Welcome to the Desert of the Real Wikipedia
The book's title comes from a quote delivered by the character Morpheus in the 1999 film The Matrix: "Welcome to the desert of the real". Both Žižek's title and the line from The Matrix refer to a phrase in Jean Baudrillard's Simulacra and Simulation. Part of this phrase appears in the following context of the book:
If once we were able to view the Borges fable in which the cartographers of the Empire draw up a map so detailed that it ends up covering the territory exactly [...] this fable has now come full circle for us, and possesses nothing but the discrete charm of second-order simulacrum [...] It is the real, and not the map, whose vestiges persist here and there in the deserts that are no longer those of the Empire, but ours. The desert of the real itself.

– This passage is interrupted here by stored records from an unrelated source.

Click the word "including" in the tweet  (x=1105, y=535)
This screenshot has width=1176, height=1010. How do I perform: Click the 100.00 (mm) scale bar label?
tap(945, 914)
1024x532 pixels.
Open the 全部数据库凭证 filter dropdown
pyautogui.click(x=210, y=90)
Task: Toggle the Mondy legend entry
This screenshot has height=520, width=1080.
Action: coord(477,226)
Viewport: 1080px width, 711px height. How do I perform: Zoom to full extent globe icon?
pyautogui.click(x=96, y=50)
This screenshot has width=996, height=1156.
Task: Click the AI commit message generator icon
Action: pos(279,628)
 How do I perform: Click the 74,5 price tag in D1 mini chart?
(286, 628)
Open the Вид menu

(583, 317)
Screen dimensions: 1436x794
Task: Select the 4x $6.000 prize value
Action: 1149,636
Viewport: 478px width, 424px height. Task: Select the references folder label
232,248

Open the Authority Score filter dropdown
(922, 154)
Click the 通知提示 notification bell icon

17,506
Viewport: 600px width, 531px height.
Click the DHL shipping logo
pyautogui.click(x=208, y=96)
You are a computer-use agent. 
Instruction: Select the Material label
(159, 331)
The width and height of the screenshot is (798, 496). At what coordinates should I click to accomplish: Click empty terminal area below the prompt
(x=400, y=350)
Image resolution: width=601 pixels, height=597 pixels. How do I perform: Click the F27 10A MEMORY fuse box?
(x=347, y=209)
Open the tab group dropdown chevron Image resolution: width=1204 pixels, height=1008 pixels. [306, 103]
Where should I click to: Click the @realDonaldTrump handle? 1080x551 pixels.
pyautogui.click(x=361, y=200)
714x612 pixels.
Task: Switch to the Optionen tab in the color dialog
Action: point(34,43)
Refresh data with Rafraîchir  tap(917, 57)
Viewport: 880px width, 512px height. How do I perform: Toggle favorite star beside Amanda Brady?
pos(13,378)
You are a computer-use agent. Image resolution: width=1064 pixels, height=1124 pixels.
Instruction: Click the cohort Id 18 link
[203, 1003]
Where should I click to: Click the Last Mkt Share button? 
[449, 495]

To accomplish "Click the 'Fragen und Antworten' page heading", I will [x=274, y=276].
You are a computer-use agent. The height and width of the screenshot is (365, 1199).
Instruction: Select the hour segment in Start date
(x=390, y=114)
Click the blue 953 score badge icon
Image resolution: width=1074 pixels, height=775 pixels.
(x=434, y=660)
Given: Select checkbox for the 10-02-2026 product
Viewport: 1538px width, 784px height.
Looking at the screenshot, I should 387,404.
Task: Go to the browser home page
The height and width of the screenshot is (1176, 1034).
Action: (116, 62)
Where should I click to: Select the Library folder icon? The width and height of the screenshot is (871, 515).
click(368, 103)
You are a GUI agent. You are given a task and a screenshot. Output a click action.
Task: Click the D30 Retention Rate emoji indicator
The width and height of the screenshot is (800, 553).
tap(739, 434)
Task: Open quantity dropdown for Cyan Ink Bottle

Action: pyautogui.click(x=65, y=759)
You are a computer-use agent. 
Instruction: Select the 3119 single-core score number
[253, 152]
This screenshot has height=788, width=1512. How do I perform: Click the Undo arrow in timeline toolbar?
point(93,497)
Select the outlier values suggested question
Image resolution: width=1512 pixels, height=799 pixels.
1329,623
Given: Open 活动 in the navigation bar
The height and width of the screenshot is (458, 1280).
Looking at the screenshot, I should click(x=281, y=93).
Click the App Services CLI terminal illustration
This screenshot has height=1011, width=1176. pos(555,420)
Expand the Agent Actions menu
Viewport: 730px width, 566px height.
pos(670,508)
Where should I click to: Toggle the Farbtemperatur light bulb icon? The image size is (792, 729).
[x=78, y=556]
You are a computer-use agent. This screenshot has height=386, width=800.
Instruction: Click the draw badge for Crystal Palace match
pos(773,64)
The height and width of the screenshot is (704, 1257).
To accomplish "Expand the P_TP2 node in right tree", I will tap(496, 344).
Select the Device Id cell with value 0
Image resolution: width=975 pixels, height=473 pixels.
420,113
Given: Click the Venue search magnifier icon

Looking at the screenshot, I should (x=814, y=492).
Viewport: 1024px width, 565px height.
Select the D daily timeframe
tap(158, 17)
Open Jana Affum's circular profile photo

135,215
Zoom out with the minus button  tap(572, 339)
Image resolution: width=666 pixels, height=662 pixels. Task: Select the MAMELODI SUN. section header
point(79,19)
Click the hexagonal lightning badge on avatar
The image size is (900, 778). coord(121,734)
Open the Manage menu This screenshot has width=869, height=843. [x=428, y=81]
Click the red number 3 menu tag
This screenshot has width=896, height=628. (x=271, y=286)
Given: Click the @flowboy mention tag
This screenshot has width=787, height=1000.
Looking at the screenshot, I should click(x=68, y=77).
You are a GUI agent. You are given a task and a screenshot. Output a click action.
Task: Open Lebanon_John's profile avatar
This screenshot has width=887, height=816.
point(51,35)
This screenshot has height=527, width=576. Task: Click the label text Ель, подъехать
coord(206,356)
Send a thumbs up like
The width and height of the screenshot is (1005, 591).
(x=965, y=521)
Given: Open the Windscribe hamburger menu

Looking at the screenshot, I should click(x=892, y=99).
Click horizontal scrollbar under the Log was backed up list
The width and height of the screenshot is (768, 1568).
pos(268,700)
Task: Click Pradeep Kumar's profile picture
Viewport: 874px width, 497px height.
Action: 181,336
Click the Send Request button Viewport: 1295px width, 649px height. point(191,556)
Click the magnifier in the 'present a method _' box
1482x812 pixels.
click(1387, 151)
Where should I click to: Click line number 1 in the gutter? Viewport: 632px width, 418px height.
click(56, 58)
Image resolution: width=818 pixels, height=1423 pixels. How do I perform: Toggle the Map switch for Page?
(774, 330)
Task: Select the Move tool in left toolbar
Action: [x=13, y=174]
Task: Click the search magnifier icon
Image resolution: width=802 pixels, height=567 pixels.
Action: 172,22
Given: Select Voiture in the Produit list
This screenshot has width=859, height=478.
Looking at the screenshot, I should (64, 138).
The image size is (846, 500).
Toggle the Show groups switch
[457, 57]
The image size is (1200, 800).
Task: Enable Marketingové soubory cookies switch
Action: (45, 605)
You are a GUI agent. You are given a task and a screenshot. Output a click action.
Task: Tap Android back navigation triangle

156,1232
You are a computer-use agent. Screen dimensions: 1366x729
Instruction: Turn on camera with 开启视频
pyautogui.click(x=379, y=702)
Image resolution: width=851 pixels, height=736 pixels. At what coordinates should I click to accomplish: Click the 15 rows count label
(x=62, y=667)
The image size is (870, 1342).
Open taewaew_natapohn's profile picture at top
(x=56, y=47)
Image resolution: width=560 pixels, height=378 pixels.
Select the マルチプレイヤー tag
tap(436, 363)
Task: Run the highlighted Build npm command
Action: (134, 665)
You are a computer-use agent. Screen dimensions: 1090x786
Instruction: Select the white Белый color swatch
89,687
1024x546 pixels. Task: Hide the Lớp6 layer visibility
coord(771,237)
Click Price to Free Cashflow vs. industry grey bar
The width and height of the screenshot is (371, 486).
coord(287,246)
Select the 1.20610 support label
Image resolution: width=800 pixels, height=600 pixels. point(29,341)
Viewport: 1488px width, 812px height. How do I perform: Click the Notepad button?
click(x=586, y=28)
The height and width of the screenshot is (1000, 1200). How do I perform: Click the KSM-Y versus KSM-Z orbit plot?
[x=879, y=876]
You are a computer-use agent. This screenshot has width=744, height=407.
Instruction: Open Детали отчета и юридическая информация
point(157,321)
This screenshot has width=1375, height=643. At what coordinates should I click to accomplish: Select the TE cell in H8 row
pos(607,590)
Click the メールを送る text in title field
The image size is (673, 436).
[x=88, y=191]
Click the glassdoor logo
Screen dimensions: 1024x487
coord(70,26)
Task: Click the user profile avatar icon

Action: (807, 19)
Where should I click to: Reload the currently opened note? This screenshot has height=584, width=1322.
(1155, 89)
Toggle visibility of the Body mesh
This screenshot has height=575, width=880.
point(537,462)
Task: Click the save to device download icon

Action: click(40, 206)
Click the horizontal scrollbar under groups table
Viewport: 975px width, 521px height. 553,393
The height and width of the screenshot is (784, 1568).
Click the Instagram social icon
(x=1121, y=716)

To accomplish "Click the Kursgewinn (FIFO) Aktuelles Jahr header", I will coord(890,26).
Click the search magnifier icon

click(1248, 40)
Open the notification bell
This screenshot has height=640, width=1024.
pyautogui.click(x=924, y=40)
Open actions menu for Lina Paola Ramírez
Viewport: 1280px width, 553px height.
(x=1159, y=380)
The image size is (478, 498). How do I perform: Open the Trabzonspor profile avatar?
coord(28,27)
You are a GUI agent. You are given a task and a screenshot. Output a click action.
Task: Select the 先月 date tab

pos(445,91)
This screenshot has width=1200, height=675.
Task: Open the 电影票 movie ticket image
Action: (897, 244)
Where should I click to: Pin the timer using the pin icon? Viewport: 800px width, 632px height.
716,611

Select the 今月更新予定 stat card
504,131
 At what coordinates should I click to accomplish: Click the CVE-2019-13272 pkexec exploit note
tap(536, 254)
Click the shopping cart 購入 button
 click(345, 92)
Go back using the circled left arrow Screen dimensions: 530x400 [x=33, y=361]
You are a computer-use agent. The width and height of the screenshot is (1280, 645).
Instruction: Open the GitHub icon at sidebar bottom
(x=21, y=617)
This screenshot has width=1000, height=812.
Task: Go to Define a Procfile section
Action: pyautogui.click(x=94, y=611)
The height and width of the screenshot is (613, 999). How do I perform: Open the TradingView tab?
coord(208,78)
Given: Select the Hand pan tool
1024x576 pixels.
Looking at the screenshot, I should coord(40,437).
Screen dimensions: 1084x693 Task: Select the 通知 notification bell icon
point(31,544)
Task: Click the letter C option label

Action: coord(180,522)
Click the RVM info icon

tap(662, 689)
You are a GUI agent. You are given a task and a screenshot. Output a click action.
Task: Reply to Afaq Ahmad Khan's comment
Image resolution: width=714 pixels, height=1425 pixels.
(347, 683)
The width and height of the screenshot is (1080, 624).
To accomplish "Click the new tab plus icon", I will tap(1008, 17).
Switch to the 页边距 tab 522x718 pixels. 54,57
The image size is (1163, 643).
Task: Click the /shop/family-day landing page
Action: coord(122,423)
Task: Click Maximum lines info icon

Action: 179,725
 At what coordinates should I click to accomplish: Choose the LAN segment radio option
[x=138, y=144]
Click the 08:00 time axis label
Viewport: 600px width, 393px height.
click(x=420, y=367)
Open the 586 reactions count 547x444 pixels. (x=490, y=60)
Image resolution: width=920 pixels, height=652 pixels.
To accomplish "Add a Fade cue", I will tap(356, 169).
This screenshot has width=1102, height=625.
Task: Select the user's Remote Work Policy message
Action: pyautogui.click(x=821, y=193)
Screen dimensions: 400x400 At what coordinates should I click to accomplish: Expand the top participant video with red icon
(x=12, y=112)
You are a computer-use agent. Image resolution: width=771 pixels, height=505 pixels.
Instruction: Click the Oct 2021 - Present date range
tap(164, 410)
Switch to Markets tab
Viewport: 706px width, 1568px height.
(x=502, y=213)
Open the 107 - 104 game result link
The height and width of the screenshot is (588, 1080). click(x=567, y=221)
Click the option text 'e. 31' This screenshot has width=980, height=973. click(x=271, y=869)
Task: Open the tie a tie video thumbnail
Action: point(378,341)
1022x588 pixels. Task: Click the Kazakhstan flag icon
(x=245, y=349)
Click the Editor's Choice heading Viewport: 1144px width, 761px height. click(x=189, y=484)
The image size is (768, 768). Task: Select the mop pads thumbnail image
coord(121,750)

Early in The Matrix, Neo used a hollowed-out book with the title Simulacra and Simulation to hide an illegal data disc which appeared in an early scene of the film. Later in the film, Morpheus utters these words after the main character Neo wakes up from his computer-generated virtual reality, experiencing the Real as a desolate, war-torn, yet spectacular geography. For Žižek, this represents a prime example of the 20th-century's "passion for the Real," for which the terrorist attacks of 9/11 were the ultimate artistic expression. His argument is that because this passion was sublimated into the postmodern "passion for the semblance," Americans experienced the "return of the Real" in exactly the same way as Neo did in the film, i.e., as a nightmarish virtual landscape or "reality as the ultimate 'effect.'"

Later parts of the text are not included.